PSM is one of the recognised risk factors for BCR, but it is also one of the most controversial [17]. Our study showed that PSMs are a significant risk factor in predicting BCR in pT2 disease, but not for pT3. Like EPE, there is an ongoing attempt to identify which patients with PSM are most likely to experience BCR. In our study, the extent and grade of PSM do not seem to relate to higher risk of BCR. We chose to subcategorise PSM into limited and extensive for <3 mm and ≥3 mm, respectively, based on the paper of Koskas et al. However, our conclusion differs from theirs, as they found that extensive PSM is a risk factor for BCR in both pT2 and pT3 diseases [18]. Cao et al. considered extensive PSM >1 mm, and they concluded that PSM is indeed a risk factor for BCR, but in their subgroup analysis they concluded that PSM is only important in pT2 disease and not in pT3, which is similar to our outcomes [19]. Regarding tumour grade at the margins, there is evidence in the literature that suggests it is a significant predictor for BCR [20, 21, 22].

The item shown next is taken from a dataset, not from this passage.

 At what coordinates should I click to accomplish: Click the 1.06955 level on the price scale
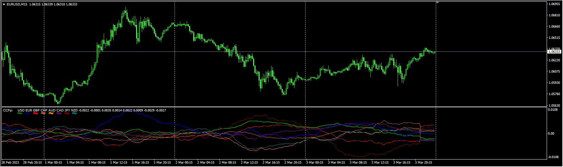(x=554, y=4)
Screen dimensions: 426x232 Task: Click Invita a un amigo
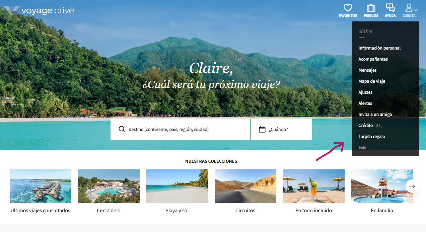click(375, 114)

The present study is not without limitations. First, the retrospective design of the study may have introduced some biases in the analysis. In addition, the follow-up period after RARP was rather small and included cases performed during the COVID pandemic [23]; thus, further studies with longer follow-up are needed to support the results. Moreover, data for some patients were missing because they chose to have their follow-up at their local services. The cases were performed by 6 different surgeons with different levels of experience. Last, no specific details about post-operative details on functional outcomes were included in this analysis [24].
In clinical practice, our findings strongly suggest considering adjuvant treatments after RARP in cases of patients with pT2 stage and PSM and/or ISUP >2, as well as all the patients with pT3b. Further studies are needed to better address the behaviour of pT3a disease.
CONCLUSIONS
The most important risk factor for BCR after RARP is ISUP grade and tumour stage. These findings change slightly when considering patients with pT2 and pT3 stages only. Notably, PSM is a significant predictor of BCR in pT2 cases only, along with high ISUP grades. The substage pT3b, instead, can be considered a predictor of BCR in pT3 cases.
CONFLICTS OF INTEREST
The authors declare no conflicts of interest.